What is needed is an exact copy of all the records.

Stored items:
##########

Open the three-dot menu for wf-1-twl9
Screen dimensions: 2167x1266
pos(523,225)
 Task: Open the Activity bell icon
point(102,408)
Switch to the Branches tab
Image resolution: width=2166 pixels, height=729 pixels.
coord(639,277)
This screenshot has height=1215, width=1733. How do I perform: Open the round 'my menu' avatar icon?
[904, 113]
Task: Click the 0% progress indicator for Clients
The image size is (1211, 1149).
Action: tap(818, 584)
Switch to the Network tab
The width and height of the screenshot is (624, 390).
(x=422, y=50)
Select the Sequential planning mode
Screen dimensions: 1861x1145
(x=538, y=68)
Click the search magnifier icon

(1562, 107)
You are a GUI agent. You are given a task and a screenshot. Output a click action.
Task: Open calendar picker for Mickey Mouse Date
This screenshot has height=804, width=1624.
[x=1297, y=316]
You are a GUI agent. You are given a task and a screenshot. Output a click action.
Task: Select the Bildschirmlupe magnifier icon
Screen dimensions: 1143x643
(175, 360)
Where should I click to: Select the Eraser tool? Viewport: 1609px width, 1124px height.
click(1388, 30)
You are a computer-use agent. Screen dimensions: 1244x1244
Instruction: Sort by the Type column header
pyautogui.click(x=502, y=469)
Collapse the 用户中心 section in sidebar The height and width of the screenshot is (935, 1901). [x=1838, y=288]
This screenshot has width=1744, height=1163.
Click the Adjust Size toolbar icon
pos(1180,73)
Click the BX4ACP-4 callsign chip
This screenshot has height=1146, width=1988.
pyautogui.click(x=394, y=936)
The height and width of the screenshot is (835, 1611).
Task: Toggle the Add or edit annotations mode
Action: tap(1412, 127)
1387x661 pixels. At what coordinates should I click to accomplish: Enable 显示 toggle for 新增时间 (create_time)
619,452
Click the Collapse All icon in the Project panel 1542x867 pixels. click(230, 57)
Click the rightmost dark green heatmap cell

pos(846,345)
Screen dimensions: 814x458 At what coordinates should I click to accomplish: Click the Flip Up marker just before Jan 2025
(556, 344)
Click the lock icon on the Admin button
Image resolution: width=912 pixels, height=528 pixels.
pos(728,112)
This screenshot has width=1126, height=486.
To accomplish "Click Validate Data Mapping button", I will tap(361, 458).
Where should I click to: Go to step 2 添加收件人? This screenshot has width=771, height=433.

##########

ANSWER BOX =>
Open the three-dot menu for wf-1-twl9
Screen dimensions: 2167x1266
pos(523,225)
 Task: Open the Activity bell icon
point(102,408)
Switch to the Branches tab
Image resolution: width=2166 pixels, height=729 pixels.
coord(639,277)
This screenshot has height=1215, width=1733. How do I perform: Open the round 'my menu' avatar icon?
[904, 113]
Task: Click the 0% progress indicator for Clients
The image size is (1211, 1149).
Action: tap(818, 584)
Switch to the Network tab
The width and height of the screenshot is (624, 390).
(x=422, y=50)
Select the Sequential planning mode
Screen dimensions: 1861x1145
(x=538, y=68)
Click the search magnifier icon

(1562, 107)
You are a GUI agent. You are given a task and a screenshot. Output a click action.
Task: Open calendar picker for Mickey Mouse Date
This screenshot has height=804, width=1624.
[x=1297, y=316]
You are a GUI agent. You are given a task and a screenshot. Output a click action.
Task: Select the Bildschirmlupe magnifier icon
Screen dimensions: 1143x643
(175, 360)
Where should I click to: Select the Eraser tool? Viewport: 1609px width, 1124px height.
click(1388, 30)
You are a computer-use agent. Screen dimensions: 1244x1244
Instruction: Sort by the Type column header
pyautogui.click(x=502, y=469)
Collapse the 用户中心 section in sidebar The height and width of the screenshot is (935, 1901). [x=1838, y=288]
This screenshot has width=1744, height=1163.
Click the Adjust Size toolbar icon
pos(1180,73)
Click the BX4ACP-4 callsign chip
This screenshot has height=1146, width=1988.
pyautogui.click(x=394, y=936)
The height and width of the screenshot is (835, 1611).
Task: Toggle the Add or edit annotations mode
Action: tap(1412, 127)
1387x661 pixels. At what coordinates should I click to accomplish: Enable 显示 toggle for 新增时间 (create_time)
619,452
Click the Collapse All icon in the Project panel 1542x867 pixels. click(230, 57)
Click the rightmost dark green heatmap cell

pos(846,345)
Screen dimensions: 814x458 At what coordinates should I click to accomplish: Click the Flip Up marker just before Jan 2025
(556, 344)
Click the lock icon on the Admin button
Image resolution: width=912 pixels, height=528 pixels.
pos(728,112)
This screenshot has width=1126, height=486.
To accomplish "Click Validate Data Mapping button", I will tap(361, 458).
Where should I click to: Go to step 2 添加收件人? This screenshot has width=771, height=433.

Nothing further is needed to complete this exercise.